*À TRAVAILLER*.
**1)** Réécrivez sous forme de liste le paragraphe de l'article sur le ballet Sukhishvili qui commence par « Le Ballet national géorgien », en conservant ses faits principaux.
**2)** Poursuivez, s'il vous plaît, l'article sur le ballet Sukhishvili à partir de sa dernière phrase.

*EXTRAIT DU DOCUMENT*.
══════

DANSE– À l’occasion du festival Europalia qui bat son plein dans la capitale culturelle bruxelloise, le Théâtre National de Wallonie invite son public à découvrir le ballet traditionnel de Sukhishvili au service du thème de l’année : La Géorgie.
Expositions, concerts et spectacles autour de la Géorgie ponctuent le paysage Bruxellois pour la saison 2023-2024. Début novembre, Classykeo avait eu la chance d’assister à un concert galvanisant autour des voix et chants traditionnels géorgiens. La partie est remise : parte corporis ! Place aux corps, donc.
Coups de Ballet sur le théâtre
Le Ballet national géorgien, ou kartuli erovnuli balet’i, s’impose comme la première compagnie de danse professionnelle d’État en Géorgie. Fondée en 1945 par Iliko Sukhishvili et Nino Ramishvili, le ballet initialement nommé Compagnie de danse d’État géorgienne a acquis, par le privilège de sa qualité, une renommée internationale, se produisant dans des lieux prestigieux tels que l’Albert Hall, le Metropolitan Opera et même La Scala en 1967 ! (marquant une première historique pour un groupe folklorique).

══════

*DONNÉES ENREGISTRÉES*.

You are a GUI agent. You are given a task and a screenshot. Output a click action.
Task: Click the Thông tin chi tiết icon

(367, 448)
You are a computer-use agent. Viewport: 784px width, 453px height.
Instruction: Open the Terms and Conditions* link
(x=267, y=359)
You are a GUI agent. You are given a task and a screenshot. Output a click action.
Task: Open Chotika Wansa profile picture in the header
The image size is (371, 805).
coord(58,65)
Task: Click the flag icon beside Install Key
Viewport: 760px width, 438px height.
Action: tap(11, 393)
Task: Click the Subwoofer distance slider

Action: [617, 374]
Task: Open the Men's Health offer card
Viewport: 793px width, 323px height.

══════

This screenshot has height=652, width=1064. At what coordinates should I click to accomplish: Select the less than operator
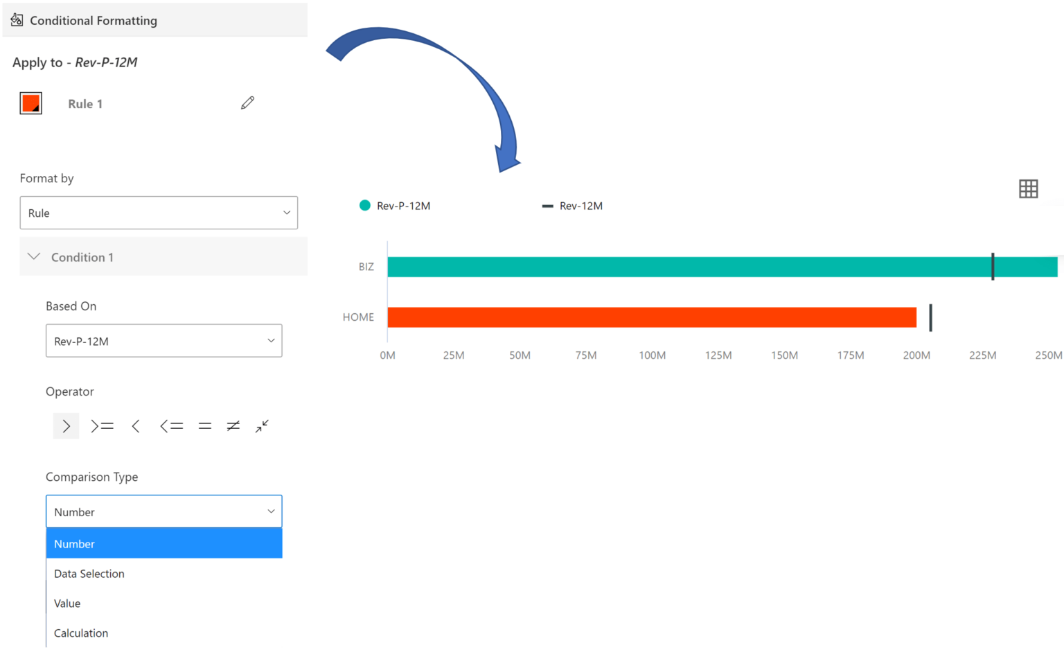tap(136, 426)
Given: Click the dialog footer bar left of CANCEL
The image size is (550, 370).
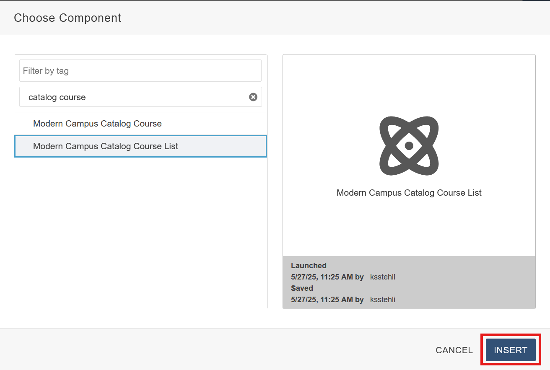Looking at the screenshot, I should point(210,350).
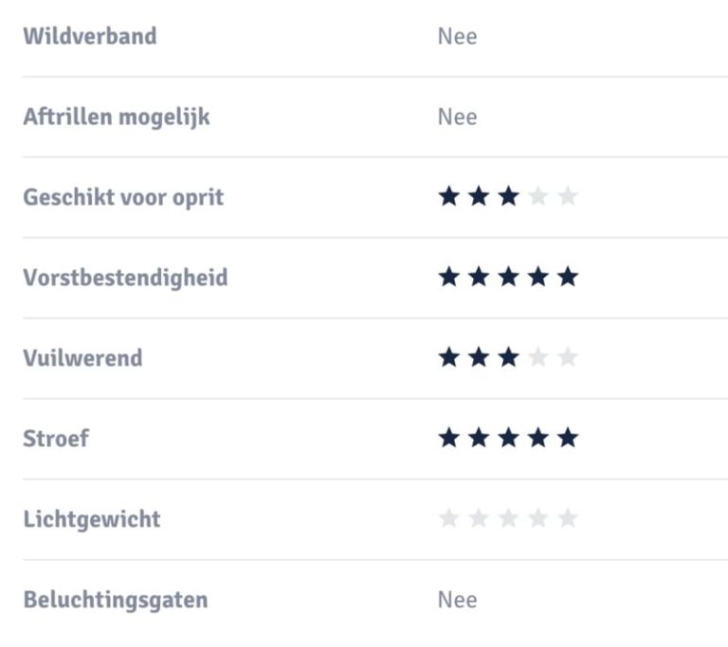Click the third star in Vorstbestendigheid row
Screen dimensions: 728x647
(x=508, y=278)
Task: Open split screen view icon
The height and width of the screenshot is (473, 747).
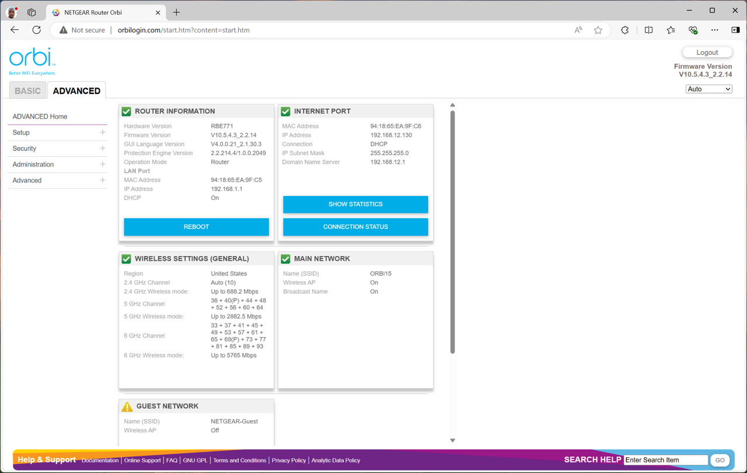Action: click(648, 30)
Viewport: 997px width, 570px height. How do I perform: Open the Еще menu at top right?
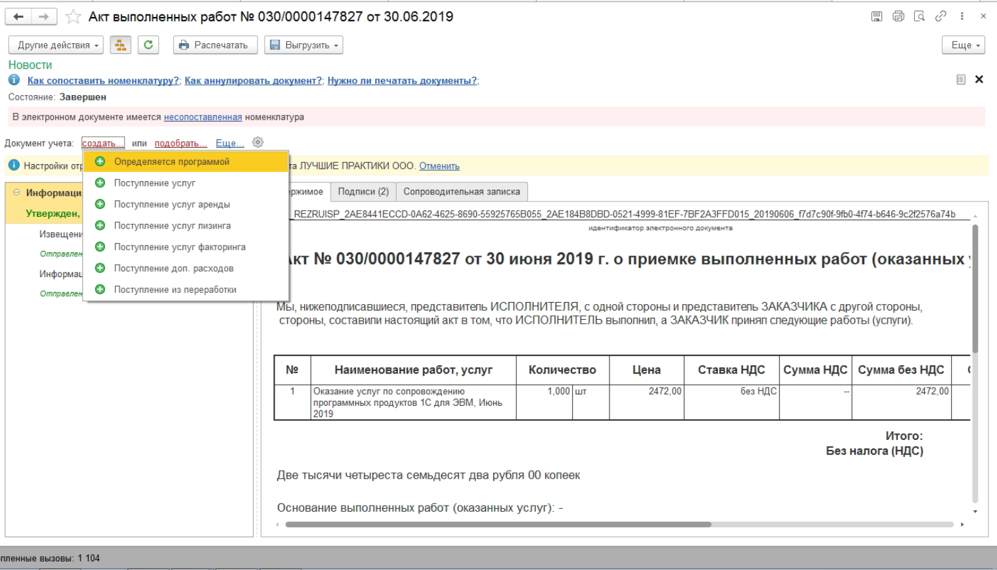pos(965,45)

══════

*TÂCHES RÉSOLUES*.
**1)**
- Le Ballet national géorgien (kartuli erovnuli balet'i) est la première compagnie de danse professionnelle d'État en Géorgie.
- Il a été fondé en 1945 par Iliko Sukhishvili et Nino Ramishvili, sous le nom initial de Compagnie de danse d'État géorgienne.
- La qualité de son travail lui a valu une renommée internationale.
- Il s'est produit dans des lieux prestigieux comme l'Albert Hall, le Metropolitan Opera et La Scala, où il s'est produit en 1967. C'était une première historique pour un groupe folklorique.

**2)**
Bloc (soviétique) Buster
Considérée par la presse internationale comme « huitième merveille du monde » ou « tempête sur scène » par le New York Post, la troupe se produit environ 300 fois par an ! Forte d’une fierté identitaire, la Géorgie à su conserver ses rituels malgré les invasions des peuples mongoles, perses, ottomanes et russes. À mi chemin de l’Asie et de l’Europe, l’identité caucasienne se présente au théâtre de Wallonie en délégation complète. Partagée entre la sensualité féminine et l’extrême puissance des danseurs qui se jettent dans les airs, crient et martèlent leur épée en réponse au flegme mystique des danseuses, la danse héroïque est à son apogée.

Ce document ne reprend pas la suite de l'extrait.